(Supplied records):
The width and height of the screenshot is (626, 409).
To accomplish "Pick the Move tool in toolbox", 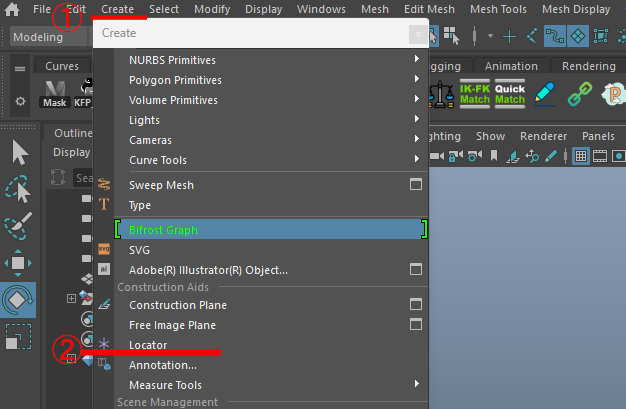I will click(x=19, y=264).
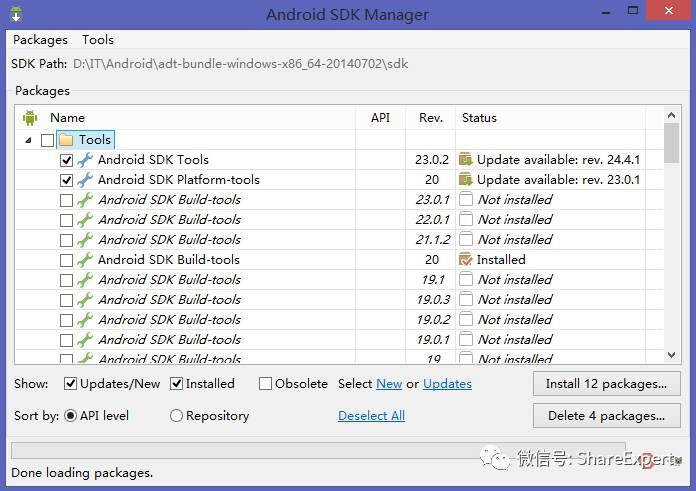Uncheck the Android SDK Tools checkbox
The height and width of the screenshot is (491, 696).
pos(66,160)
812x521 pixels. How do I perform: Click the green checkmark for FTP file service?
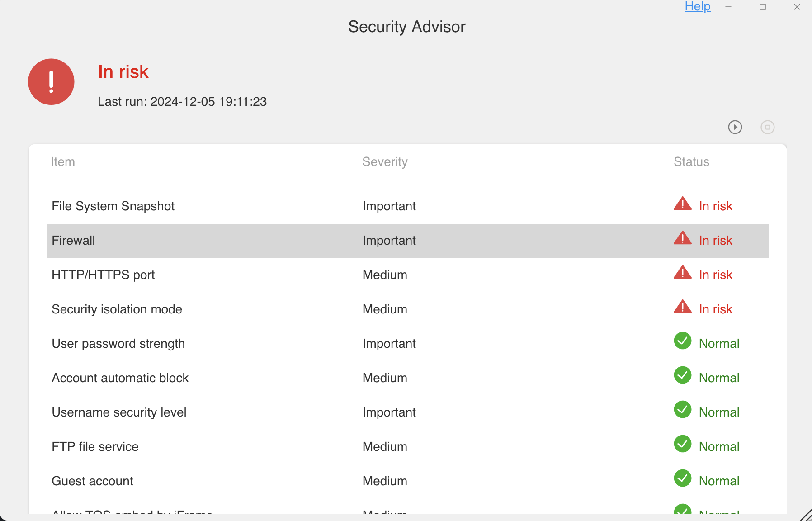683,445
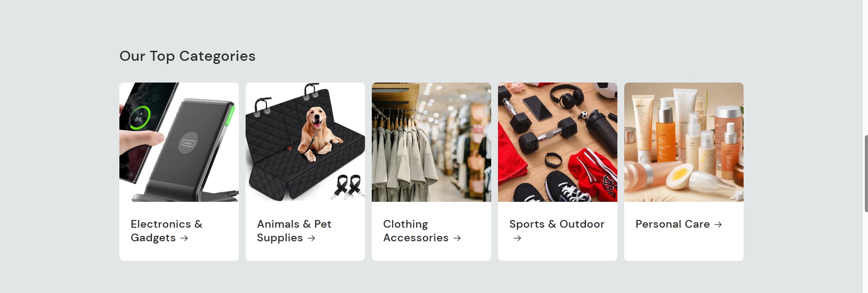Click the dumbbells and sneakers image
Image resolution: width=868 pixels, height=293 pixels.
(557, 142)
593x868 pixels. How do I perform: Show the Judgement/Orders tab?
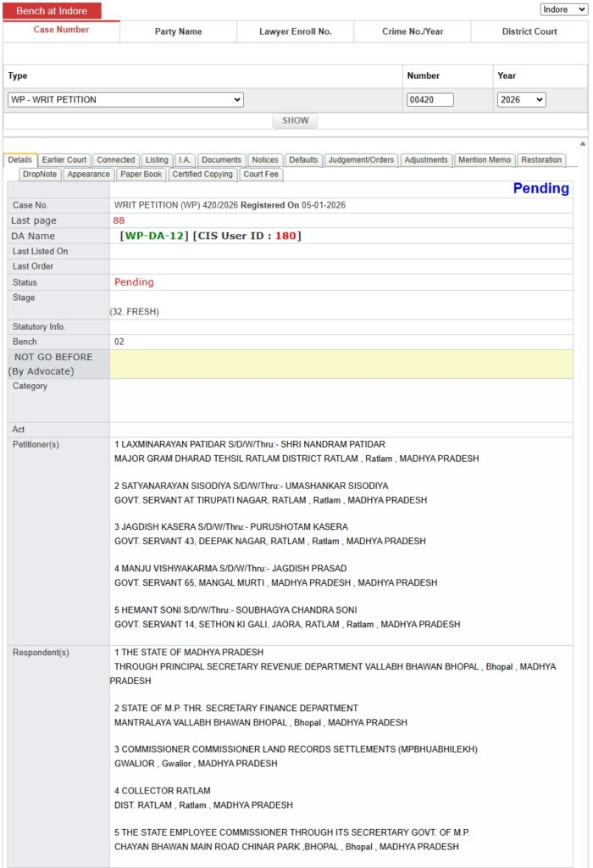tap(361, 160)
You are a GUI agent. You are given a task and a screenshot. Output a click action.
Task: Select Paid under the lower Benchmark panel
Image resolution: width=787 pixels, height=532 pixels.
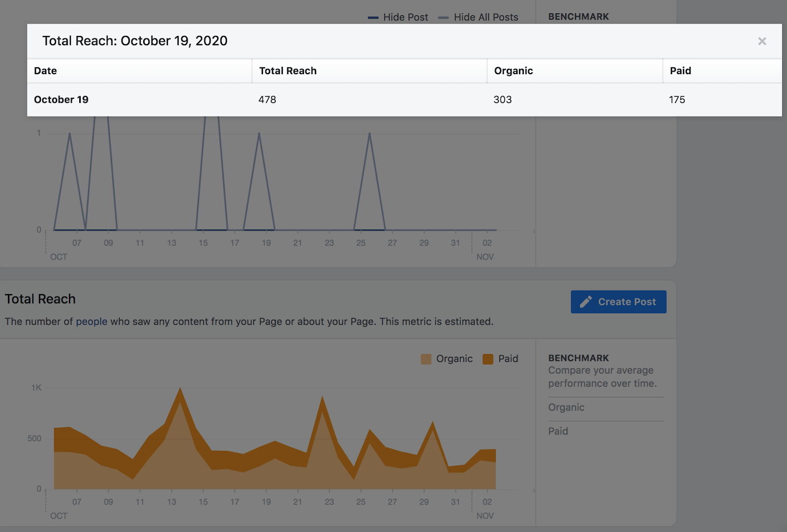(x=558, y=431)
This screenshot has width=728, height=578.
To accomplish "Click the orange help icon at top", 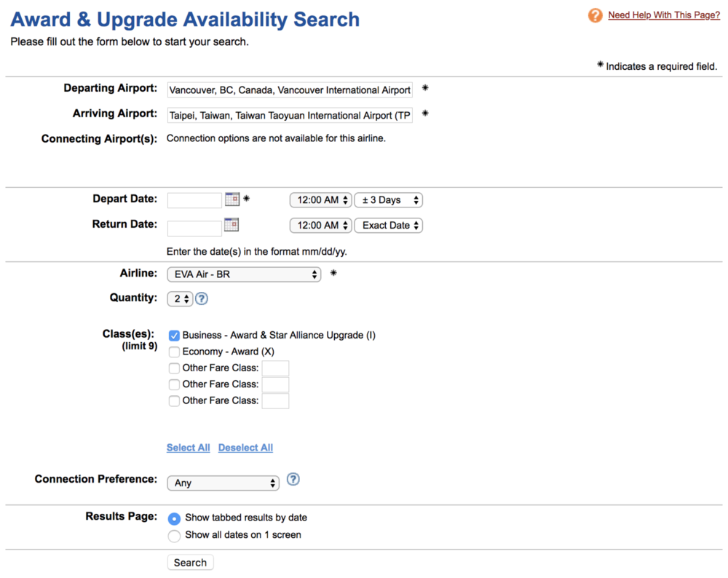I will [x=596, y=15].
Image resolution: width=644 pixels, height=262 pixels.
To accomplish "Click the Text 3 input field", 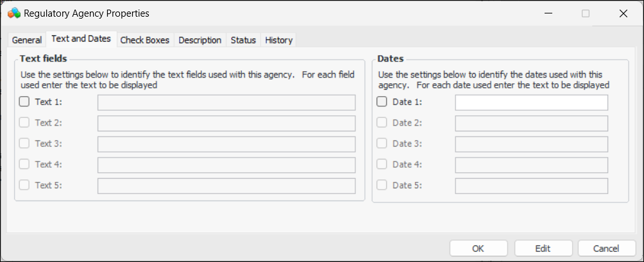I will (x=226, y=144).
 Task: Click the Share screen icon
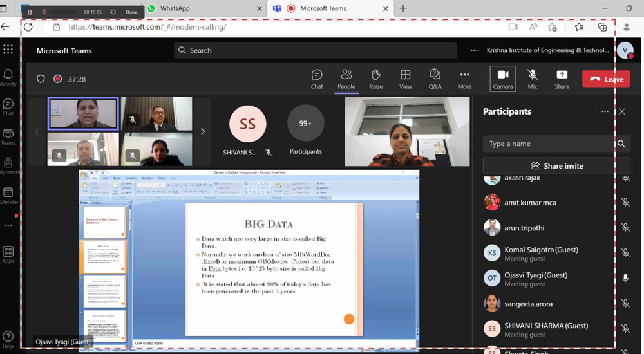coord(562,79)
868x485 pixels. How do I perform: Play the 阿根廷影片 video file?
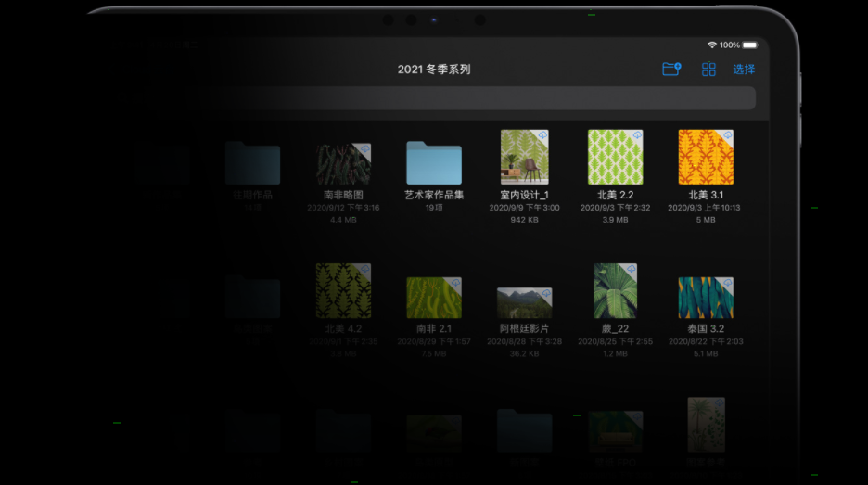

(Exercise directions):
Nothing but the lines from the one containing "Task: Click the Share screen icon" through the end of the listing is to be output, and those lines are to be output exactly, pictures excluded.

(Written reply):
 Task: Click the Share screen icon
coord(562,79)
868x485 pixels. How do I perform: Play the 阿根廷影片 video file?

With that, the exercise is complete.